- **What to produce**
Every line in the data below from the one containing "Instruction: Open the smb shared folder icon" down to the one containing "Click the Gross weight value 0.162kg", both included, must be retyped exactly; no other line is to appear.
Segment Start: Exercise inputs
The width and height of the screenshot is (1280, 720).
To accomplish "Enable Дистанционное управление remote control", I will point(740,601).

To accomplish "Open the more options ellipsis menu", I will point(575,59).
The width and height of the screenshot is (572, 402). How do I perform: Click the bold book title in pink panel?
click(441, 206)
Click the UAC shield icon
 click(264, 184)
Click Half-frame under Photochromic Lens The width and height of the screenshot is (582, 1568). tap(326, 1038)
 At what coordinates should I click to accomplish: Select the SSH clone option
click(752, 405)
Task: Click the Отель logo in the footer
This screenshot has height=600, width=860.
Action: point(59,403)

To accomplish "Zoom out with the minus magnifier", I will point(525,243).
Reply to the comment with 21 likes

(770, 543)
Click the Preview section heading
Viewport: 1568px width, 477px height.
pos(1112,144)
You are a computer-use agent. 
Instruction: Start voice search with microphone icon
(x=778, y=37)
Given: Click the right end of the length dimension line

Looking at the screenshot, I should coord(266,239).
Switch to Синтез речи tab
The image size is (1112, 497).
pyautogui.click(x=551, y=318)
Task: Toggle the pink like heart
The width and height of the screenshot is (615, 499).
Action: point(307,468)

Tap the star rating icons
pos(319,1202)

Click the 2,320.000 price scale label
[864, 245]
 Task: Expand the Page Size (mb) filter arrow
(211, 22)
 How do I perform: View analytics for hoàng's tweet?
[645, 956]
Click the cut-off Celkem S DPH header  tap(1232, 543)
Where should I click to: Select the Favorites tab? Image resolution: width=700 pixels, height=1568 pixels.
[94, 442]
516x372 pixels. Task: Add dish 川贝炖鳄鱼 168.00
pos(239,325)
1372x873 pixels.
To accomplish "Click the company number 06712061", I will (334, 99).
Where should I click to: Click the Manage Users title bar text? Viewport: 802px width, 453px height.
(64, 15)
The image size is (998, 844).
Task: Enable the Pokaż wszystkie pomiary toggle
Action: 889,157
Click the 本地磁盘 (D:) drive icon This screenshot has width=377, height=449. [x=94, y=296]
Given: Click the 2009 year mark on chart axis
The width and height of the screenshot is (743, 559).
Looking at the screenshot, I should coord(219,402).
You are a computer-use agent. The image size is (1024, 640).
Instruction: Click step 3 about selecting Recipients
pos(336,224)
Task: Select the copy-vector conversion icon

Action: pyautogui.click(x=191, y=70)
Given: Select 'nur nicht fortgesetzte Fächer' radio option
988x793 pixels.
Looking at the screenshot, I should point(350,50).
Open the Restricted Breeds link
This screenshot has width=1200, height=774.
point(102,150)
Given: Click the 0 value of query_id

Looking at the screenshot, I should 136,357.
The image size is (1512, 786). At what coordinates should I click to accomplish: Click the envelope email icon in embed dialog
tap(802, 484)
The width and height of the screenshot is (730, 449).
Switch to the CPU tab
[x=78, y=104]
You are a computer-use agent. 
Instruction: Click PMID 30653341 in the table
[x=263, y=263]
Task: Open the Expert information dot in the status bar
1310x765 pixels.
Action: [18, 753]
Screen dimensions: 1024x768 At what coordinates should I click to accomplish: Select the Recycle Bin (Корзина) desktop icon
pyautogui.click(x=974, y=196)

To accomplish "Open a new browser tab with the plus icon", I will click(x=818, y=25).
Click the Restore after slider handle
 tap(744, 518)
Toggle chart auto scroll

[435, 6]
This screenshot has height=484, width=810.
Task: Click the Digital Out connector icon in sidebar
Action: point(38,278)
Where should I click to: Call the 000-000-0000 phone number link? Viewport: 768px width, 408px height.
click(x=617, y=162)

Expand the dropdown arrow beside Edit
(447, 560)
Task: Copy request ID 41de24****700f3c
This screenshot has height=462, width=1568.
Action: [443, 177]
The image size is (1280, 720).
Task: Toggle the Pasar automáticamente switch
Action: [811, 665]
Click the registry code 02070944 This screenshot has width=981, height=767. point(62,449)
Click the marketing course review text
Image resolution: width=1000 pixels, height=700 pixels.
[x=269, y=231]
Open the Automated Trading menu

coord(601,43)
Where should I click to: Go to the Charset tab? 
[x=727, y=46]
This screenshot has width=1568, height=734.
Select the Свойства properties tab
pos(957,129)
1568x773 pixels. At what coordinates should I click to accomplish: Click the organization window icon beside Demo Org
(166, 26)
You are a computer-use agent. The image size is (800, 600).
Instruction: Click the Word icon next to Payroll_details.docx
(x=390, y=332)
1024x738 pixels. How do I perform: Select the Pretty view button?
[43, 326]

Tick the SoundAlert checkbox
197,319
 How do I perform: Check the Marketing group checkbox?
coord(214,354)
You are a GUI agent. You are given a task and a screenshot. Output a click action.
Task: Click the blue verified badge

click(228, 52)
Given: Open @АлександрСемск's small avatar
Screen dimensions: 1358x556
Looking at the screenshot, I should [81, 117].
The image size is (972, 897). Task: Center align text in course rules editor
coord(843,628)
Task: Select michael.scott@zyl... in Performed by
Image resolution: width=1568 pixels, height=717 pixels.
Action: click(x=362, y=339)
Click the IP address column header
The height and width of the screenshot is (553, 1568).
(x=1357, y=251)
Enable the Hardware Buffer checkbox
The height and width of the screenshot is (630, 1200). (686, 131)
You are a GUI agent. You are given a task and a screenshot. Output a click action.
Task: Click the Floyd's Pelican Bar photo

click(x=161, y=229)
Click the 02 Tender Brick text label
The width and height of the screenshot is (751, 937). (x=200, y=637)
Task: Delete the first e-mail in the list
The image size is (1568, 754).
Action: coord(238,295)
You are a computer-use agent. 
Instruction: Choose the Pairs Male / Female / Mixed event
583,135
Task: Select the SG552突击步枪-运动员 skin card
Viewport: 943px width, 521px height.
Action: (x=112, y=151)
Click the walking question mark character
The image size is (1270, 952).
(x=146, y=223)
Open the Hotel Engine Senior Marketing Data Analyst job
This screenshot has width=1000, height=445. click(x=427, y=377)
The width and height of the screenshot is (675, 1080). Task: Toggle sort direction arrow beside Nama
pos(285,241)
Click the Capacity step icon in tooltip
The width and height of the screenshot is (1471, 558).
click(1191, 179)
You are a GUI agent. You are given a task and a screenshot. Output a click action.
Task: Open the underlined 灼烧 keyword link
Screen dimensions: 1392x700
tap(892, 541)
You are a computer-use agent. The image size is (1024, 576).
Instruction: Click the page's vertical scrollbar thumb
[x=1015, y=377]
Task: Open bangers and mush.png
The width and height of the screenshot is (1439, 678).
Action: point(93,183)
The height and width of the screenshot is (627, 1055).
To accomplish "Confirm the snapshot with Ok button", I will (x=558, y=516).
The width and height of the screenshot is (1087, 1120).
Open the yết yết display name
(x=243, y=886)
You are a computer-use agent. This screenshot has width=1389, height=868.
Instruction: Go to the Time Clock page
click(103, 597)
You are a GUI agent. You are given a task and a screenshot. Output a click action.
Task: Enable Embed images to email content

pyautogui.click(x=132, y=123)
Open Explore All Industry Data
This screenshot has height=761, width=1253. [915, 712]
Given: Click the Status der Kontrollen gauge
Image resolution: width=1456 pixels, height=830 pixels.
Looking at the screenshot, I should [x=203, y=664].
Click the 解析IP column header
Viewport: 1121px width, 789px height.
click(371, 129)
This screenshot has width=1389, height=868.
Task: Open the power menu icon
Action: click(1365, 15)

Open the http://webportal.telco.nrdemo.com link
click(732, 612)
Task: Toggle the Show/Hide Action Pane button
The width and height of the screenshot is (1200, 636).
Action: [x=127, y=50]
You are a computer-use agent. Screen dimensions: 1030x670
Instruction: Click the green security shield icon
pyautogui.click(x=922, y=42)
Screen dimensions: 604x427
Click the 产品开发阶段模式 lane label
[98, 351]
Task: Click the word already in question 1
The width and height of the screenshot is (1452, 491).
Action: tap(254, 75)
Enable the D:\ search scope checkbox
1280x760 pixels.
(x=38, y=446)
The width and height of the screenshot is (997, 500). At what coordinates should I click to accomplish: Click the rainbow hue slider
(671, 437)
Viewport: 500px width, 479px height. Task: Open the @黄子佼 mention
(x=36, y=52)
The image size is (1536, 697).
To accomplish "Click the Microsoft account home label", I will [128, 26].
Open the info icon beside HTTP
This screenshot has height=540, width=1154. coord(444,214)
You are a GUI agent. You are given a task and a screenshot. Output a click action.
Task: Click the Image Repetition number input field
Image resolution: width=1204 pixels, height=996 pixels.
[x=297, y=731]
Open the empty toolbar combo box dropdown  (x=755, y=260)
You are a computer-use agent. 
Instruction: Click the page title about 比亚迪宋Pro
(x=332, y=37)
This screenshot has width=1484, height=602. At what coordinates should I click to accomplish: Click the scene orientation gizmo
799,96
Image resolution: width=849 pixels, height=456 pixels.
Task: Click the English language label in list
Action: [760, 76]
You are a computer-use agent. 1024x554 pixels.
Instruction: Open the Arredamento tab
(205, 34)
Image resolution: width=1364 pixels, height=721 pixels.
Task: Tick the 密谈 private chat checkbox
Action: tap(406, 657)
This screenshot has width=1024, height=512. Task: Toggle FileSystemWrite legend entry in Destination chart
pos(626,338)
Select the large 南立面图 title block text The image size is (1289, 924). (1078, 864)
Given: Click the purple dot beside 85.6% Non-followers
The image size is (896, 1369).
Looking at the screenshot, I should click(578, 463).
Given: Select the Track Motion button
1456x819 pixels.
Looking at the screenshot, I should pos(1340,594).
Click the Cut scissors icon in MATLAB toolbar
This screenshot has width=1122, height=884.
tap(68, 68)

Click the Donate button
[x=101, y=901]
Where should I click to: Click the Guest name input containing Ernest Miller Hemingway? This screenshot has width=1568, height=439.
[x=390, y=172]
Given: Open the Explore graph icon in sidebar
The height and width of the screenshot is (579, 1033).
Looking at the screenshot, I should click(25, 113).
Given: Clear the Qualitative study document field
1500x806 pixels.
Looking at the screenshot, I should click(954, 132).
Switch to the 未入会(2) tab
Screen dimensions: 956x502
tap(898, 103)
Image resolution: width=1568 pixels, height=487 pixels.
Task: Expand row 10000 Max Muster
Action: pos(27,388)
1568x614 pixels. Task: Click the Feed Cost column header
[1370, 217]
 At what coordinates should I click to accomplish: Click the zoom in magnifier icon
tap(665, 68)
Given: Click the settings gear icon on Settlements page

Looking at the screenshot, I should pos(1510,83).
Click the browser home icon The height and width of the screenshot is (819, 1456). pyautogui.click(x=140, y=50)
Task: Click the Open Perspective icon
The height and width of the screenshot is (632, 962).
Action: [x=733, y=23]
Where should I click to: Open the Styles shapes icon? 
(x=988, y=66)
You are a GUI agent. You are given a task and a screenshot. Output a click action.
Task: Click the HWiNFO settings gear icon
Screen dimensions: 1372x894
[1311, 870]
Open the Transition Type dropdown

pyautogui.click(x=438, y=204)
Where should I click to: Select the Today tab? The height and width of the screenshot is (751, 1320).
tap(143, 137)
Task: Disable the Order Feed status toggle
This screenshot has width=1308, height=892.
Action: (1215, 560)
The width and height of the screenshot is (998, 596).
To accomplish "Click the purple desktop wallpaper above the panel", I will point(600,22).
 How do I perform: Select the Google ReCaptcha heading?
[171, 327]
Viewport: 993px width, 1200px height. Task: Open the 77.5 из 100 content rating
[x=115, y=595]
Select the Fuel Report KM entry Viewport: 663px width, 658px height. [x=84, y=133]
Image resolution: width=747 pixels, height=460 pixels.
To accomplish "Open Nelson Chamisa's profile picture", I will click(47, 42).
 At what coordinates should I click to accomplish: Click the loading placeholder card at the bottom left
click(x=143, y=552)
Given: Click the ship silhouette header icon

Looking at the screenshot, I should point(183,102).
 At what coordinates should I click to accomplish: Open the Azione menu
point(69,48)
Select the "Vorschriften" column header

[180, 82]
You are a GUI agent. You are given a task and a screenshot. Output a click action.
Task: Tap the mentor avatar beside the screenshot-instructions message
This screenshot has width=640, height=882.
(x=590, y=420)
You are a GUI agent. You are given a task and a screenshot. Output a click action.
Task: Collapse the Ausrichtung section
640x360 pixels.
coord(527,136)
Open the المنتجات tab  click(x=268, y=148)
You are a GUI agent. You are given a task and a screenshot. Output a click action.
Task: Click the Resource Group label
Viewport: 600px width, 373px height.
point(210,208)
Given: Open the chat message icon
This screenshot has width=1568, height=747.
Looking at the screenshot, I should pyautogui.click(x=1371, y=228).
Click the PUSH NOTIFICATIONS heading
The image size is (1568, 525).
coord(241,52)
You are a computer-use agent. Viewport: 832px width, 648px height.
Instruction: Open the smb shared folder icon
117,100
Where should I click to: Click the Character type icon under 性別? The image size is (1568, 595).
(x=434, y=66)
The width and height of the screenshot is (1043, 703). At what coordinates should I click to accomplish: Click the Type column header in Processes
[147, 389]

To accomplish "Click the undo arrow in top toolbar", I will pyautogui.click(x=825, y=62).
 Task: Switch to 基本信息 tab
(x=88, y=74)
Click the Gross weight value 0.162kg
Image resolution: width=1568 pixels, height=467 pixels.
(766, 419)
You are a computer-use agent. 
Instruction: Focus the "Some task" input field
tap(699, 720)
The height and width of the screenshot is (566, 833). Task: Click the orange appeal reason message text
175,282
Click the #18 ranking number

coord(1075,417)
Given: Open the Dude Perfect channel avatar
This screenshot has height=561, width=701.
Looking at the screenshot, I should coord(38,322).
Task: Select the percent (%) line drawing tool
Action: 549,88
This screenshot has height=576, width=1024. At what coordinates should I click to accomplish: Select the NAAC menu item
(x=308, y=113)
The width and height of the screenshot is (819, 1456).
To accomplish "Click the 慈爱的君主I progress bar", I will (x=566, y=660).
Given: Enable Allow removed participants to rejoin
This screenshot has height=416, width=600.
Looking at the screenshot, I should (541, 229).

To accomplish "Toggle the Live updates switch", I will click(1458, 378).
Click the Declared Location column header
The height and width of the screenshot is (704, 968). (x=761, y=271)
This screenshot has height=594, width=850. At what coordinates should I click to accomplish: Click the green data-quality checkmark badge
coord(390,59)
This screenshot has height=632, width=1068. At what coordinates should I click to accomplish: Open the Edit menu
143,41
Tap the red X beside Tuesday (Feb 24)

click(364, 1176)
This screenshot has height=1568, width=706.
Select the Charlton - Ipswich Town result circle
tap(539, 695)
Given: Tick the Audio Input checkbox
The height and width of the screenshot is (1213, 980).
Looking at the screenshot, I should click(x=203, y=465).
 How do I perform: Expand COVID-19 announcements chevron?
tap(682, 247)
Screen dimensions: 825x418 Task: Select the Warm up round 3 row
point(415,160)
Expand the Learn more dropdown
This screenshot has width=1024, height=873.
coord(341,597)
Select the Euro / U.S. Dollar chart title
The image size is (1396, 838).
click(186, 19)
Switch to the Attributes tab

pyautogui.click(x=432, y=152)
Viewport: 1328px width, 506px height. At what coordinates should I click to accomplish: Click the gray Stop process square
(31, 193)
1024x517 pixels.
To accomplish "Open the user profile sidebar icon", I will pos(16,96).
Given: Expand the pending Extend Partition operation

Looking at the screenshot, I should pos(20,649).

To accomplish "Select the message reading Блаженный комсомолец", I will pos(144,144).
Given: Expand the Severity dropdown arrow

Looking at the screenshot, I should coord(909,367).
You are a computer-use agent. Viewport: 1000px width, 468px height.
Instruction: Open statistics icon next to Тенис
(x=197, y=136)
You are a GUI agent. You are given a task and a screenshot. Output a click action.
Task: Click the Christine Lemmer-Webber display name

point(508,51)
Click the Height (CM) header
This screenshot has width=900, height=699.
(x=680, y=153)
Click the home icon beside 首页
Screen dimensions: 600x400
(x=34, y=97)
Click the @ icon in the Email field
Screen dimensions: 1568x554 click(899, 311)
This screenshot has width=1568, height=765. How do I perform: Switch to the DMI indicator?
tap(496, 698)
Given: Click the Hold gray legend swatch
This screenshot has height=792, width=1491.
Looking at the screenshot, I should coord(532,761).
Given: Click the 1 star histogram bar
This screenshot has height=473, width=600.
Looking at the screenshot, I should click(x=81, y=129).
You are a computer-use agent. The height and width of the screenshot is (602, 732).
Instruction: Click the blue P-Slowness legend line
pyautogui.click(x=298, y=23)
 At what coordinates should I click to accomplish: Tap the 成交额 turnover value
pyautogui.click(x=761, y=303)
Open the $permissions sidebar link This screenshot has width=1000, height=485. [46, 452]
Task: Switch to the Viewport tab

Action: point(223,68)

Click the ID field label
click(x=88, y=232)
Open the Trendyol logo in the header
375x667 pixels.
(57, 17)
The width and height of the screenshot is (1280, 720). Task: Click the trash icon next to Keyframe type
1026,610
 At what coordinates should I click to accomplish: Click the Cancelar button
Segment End: Exercise inputs
- **Written response**
Instruction: Open the smb shared folder icon
117,100
Where should I click to: Click the Character type icon under 性別? The image size is (1568, 595).
(x=434, y=66)
The width and height of the screenshot is (1043, 703). At what coordinates should I click to accomplish: Click the Type column header in Processes
[147, 389]

To accomplish "Click the undo arrow in top toolbar", I will pyautogui.click(x=825, y=62).
 Task: Switch to 基本信息 tab
(x=88, y=74)
Click the Gross weight value 0.162kg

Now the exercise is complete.